The required answer is a copy of each line in the entries below that includes "agent".

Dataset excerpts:
---+---

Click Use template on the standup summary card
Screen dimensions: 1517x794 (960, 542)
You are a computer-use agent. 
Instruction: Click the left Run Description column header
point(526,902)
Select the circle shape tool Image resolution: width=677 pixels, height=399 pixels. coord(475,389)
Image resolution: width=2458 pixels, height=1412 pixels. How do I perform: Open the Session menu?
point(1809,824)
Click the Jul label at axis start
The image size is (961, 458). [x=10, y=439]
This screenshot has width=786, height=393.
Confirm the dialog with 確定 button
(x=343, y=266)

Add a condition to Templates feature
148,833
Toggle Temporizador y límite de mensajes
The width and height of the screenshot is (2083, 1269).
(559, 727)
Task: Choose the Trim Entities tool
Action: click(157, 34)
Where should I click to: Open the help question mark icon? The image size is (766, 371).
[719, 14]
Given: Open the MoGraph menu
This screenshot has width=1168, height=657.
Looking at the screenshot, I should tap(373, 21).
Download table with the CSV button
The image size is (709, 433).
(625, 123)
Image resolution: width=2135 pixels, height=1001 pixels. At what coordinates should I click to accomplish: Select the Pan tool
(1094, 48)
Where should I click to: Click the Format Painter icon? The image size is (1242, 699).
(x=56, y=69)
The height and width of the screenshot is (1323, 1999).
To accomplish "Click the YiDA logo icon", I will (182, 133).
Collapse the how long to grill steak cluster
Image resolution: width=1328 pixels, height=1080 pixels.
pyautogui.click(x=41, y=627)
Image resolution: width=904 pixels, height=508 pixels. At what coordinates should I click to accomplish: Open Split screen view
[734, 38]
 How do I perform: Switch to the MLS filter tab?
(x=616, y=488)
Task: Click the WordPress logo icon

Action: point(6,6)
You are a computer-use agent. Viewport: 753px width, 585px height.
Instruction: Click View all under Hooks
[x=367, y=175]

---+---

▶ Answer to this task
You are a computer-use agent. 
You are a computer-use agent. Viewport: 753px width, 585px height.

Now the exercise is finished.